The Inquirer is far from perfect, it is true.

But during these times when teamwork overcomes pride, when reporters are valued by their editors, when the superstars share the limelight with the rookies, the organization finally becomes one.

It is during these times that the Inquirer stands out.

Dinner with the idols (Part 1)

The Philippine Daily Inquirer is celebrating its silver anniversary this month. I left the organization in August. This is my small way of celebrating with the news organization that taught me many things about what journalism ought to be.
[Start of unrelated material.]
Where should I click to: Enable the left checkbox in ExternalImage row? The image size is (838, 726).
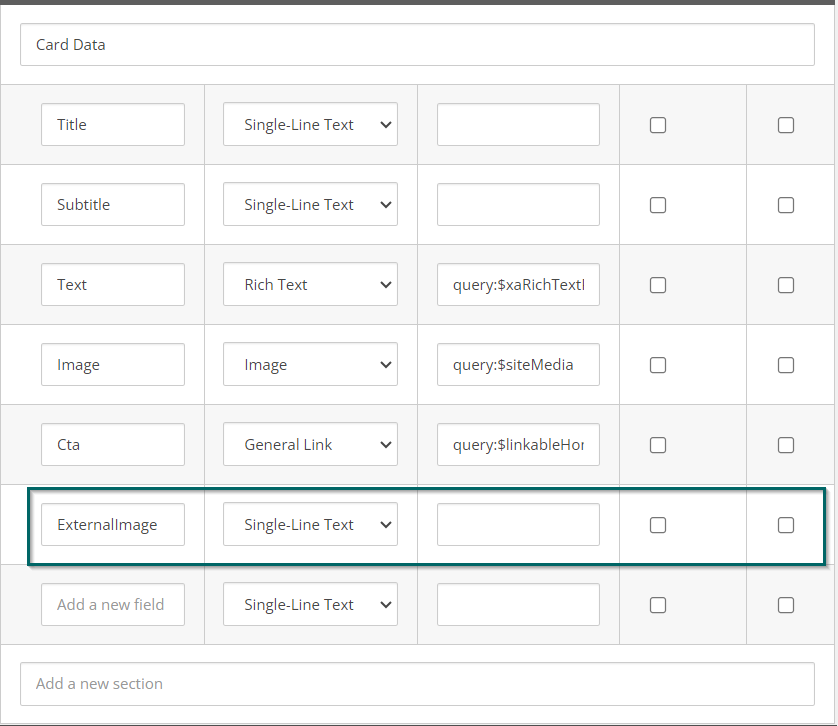pos(658,525)
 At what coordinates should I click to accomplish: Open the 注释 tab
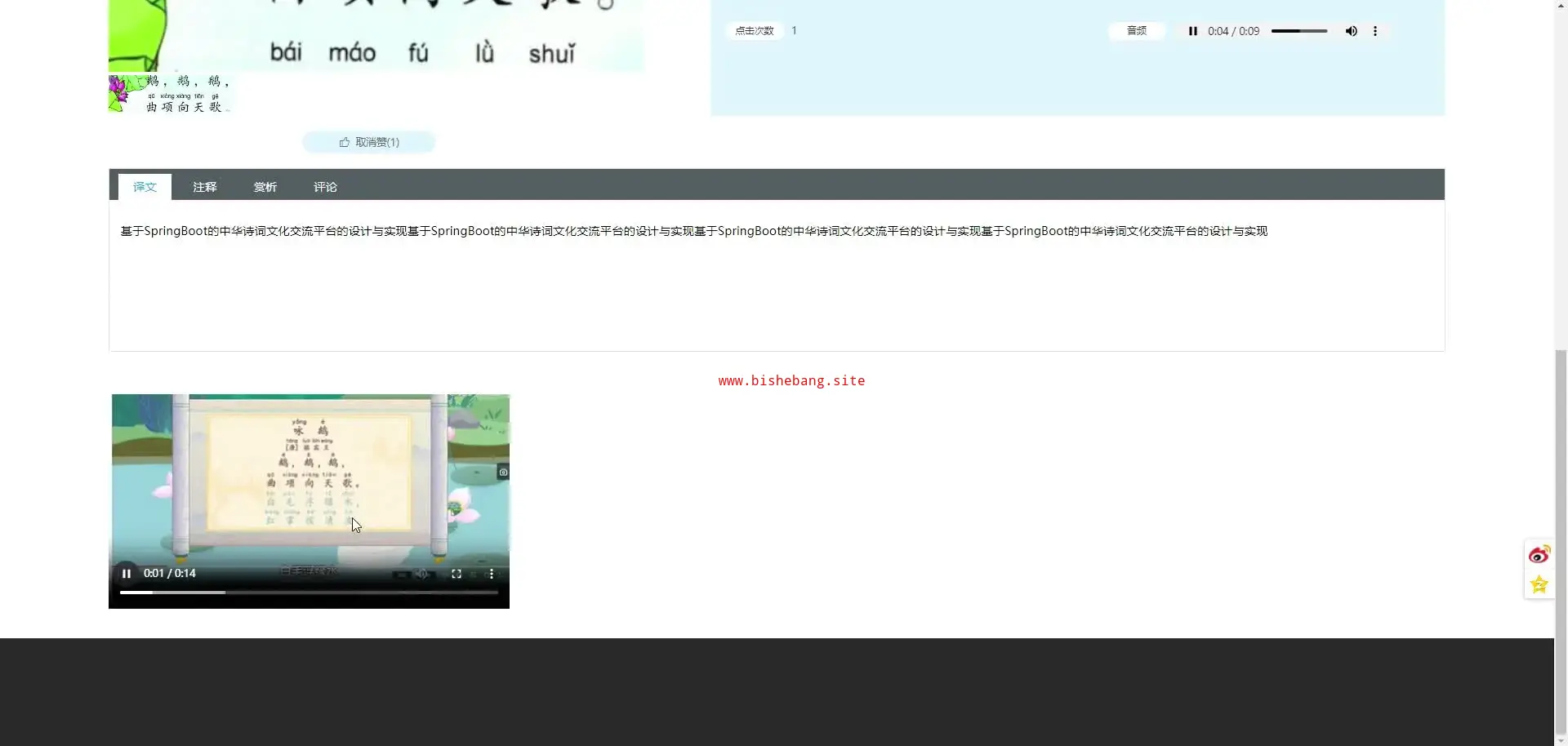(204, 187)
Seven years ago, as a fresh journalism graduate, I realized it was difficult to stand out in the Inquirer.

It’s usually hard to find the organization’s weakest link. The senior reporters are well-known in the industry. The new recruits go through intense training and selection. The editors are sharp and brilliant.

The newsroom is not for the faint-hearted.

Reporters are encouraged—make that pressured—to turn in scoops, write with flair and submit stories earlier than the deadline. No, make that immediately after an event, as reporters are also required to break stories to the website.

But six years with the country’s respected news organization made me realize it was not really about standing out.

The Inquirer is what it is now because—contrary to stereotypes of journalists working alone under heaps of cigarette butts—it flourishes as a team.

Teamwork marked the most memorable assignments I had with the newspaper.

It was my second year with the Inquirer and I was pinching in for the Quezon City beat when movie icon Fernando Poe Jr. was rushed to the St. Luke’s hospital in December 2004.

He passed away the following day, seven months after he lost the presidential race to Gloria Arroyo.

His funeral was scheduled at 4 a.m. The Inquirer editorial group had its annual Christmas party the night before. That meant many of our reporters, including me, had to leave the party immediately to go to our respective assignments with no sleep.

The coverage was carefully planned. Sir Gerry Lirio, then the daydesk editor, deployed more than 15 reporters for the event, making sure everything was covered.

We had one reporter stationed at every 500 meters or so to monitor the funeral march from the Sto. Domingo Church to the North Cemetery.

We knew the funeral would draw thousands, if not millions, of people, so our reporters were deployed very early.

Three reporters and photographers even went straight to the cemetery as early as 1 a.m. to wait for the funeral march that would not reach the North Cemetery until after nine hours.